Each record that follows should be duplicated exactly, except for its pictures.

SOURCE DATA
==================================================
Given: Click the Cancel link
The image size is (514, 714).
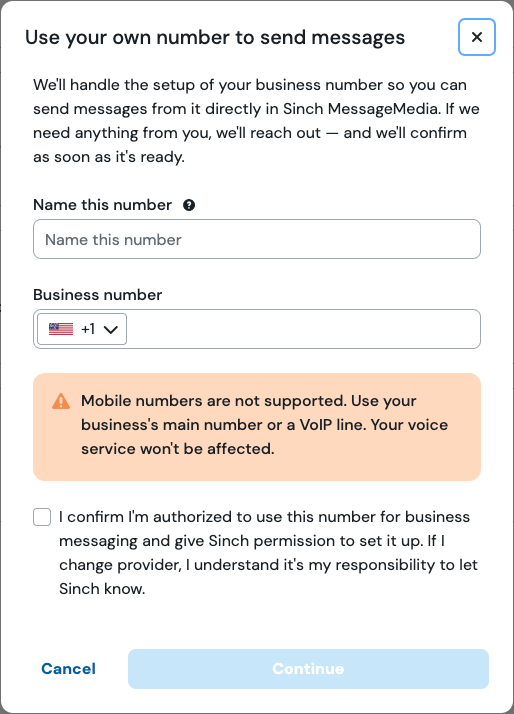Looking at the screenshot, I should pos(68,668).
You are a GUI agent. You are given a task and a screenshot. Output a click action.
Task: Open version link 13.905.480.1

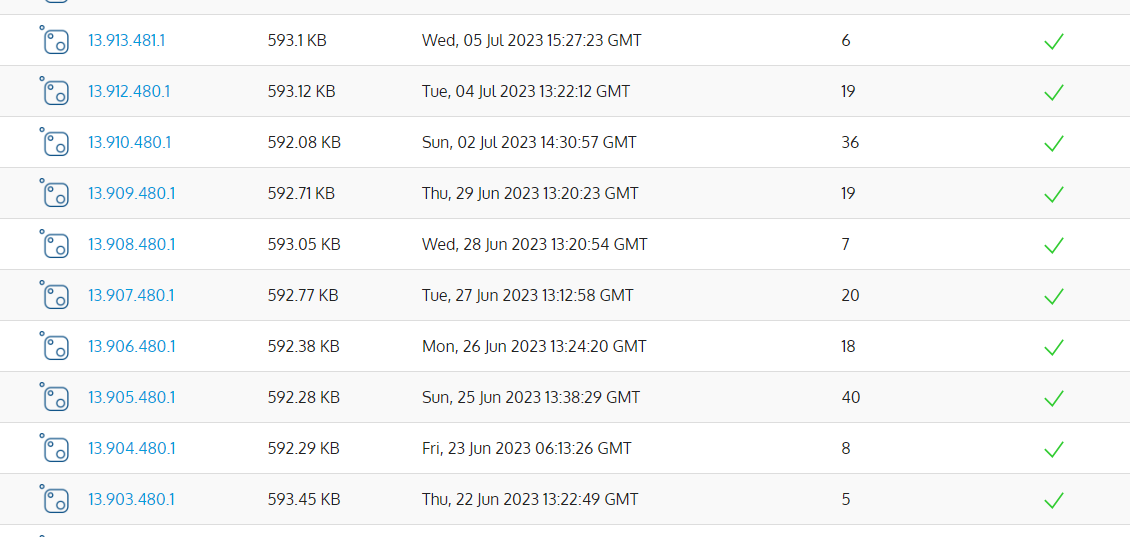131,398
==================================================
SOLUTION
Given: Click the Cancel link
The image size is (514, 714).
Looking at the screenshot, I should pos(68,668).
You are a GUI agent. You are given a task and a screenshot. Output a click action.
Task: Open version link 13.905.480.1

131,398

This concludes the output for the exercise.